**Description of the task**: Pick out every line of the entries below where "will" occurs, and copy those lines.

[Saved entries]
== == ==

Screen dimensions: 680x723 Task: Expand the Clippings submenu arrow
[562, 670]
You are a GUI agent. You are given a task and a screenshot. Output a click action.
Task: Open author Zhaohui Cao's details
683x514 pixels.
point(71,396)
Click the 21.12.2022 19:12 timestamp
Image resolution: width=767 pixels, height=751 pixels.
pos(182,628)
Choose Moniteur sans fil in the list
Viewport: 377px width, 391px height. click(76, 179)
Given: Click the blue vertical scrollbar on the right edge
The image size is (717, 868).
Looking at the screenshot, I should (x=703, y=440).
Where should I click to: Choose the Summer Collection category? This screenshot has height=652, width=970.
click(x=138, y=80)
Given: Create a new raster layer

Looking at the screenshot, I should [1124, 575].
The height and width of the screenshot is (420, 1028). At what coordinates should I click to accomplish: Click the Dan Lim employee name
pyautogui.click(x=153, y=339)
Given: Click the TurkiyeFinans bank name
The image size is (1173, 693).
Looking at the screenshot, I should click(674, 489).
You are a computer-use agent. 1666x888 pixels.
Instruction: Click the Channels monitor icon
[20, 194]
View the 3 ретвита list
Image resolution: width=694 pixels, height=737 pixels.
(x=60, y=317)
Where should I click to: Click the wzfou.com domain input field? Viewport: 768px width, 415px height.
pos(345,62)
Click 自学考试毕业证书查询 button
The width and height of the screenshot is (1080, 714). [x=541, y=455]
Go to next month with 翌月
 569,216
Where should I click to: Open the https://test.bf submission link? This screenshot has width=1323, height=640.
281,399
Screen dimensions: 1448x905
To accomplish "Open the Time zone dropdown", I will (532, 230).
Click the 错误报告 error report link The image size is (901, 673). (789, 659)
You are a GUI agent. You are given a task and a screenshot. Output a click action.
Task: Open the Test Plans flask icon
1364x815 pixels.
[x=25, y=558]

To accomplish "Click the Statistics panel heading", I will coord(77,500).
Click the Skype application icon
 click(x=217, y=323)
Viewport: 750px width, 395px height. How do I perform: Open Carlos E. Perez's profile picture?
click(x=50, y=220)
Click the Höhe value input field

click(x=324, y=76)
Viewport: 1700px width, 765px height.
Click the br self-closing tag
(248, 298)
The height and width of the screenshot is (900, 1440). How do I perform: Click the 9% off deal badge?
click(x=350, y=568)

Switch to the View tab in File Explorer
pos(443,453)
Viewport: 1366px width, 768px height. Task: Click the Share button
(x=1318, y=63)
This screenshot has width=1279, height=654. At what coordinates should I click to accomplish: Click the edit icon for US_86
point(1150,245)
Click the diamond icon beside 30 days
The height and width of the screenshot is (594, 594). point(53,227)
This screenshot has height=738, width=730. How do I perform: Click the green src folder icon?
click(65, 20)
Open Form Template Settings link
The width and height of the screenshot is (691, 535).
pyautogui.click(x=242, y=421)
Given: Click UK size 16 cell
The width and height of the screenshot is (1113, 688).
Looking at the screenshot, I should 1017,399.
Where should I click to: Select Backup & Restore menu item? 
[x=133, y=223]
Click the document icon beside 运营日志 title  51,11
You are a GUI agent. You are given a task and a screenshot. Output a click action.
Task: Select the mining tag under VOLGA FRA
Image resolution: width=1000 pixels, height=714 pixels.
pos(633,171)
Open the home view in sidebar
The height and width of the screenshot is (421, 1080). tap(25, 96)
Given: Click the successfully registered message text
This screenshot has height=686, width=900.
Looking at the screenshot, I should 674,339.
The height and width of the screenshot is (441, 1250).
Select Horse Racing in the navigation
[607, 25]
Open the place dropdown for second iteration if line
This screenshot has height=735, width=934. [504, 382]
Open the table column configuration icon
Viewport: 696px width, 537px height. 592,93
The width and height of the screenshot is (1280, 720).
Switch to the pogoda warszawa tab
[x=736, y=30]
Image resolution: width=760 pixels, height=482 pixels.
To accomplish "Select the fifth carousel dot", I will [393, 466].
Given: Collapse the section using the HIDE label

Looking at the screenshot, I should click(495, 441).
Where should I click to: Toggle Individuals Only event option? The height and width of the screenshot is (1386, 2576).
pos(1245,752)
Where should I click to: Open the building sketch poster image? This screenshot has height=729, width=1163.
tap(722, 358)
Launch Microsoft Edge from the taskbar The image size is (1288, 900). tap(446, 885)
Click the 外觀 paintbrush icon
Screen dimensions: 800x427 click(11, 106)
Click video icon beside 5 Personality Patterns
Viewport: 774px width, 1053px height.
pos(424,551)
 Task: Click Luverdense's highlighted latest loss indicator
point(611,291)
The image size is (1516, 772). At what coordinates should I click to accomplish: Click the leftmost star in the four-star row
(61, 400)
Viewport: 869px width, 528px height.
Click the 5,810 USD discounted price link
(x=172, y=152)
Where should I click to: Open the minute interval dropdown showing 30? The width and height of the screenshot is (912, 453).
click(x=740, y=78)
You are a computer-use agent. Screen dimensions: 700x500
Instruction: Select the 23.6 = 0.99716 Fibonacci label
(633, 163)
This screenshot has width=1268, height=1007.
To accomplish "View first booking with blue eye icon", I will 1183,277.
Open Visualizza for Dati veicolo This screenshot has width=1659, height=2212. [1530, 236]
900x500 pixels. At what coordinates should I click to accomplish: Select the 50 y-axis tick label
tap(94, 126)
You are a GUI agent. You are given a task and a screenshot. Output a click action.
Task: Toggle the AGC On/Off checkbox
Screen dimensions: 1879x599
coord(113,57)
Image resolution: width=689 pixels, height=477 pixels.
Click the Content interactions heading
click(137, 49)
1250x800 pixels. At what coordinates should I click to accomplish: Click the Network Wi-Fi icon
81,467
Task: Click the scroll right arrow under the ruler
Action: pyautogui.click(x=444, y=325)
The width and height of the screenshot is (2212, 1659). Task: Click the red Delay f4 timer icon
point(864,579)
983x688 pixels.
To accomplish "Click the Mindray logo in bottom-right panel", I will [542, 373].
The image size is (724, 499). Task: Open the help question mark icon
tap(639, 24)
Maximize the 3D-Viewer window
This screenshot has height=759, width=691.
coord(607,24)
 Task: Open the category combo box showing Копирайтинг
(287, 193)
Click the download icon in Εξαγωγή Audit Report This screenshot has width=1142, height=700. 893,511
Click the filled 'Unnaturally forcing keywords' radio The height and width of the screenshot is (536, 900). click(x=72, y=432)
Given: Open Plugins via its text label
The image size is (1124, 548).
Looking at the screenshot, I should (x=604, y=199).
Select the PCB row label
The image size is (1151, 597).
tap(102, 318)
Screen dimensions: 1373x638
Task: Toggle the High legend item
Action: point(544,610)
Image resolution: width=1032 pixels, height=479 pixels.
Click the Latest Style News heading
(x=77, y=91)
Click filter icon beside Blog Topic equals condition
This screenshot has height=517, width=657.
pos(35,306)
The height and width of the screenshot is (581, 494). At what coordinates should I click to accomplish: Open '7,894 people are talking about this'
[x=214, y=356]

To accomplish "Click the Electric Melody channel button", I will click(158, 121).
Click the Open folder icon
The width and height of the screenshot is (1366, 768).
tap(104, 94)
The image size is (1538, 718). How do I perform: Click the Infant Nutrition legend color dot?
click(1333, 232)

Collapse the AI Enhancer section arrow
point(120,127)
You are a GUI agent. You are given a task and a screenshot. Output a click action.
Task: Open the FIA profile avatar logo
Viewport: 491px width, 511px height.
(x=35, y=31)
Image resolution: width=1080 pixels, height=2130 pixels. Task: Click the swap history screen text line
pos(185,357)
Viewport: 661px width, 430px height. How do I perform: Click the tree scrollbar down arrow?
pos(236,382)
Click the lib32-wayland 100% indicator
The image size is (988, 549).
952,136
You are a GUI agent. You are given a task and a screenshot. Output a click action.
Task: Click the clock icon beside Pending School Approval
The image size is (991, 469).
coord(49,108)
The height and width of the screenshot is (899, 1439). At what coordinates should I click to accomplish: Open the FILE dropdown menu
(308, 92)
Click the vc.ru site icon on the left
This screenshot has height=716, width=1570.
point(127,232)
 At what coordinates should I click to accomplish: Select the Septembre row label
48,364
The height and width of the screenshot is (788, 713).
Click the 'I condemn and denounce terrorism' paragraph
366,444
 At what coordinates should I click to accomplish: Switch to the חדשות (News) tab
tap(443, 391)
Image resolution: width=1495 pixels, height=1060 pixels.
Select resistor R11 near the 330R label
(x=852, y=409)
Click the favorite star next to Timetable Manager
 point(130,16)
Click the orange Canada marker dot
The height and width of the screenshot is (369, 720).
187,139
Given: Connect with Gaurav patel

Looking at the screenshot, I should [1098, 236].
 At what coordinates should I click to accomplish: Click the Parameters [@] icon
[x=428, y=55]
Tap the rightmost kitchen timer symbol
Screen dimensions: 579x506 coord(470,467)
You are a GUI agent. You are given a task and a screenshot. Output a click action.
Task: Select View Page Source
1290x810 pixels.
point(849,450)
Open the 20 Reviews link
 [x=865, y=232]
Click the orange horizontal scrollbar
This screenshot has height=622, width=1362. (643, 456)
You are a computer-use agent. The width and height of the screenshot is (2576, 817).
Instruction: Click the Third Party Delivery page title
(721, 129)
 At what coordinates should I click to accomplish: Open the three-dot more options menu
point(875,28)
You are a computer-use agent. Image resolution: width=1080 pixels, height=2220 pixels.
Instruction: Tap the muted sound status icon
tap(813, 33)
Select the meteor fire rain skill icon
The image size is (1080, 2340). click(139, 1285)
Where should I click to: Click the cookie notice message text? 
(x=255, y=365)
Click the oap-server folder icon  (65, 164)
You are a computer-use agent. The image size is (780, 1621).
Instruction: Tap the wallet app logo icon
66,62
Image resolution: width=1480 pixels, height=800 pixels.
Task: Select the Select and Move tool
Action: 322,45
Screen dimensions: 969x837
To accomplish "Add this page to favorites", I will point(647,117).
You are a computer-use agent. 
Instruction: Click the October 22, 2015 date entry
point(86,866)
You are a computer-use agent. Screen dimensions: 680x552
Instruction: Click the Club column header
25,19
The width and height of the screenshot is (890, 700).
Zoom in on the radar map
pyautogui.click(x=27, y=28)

== == ==

**Solution for this problem**:
To accomplish "Open the Time zone dropdown", I will (532, 230).
To accomplish "Click the Statistics panel heading", I will coord(77,500).
To accomplish "Select the fifth carousel dot", I will [393, 466].
To accomplish "View first booking with blue eye icon", I will 1183,277.
To accomplish "Click the Mindray logo in bottom-right panel", I will [542, 373].
To accomplish "Click the Electric Melody channel button", I will click(158, 121).
To accomplish "Add this page to favorites", I will point(647,117).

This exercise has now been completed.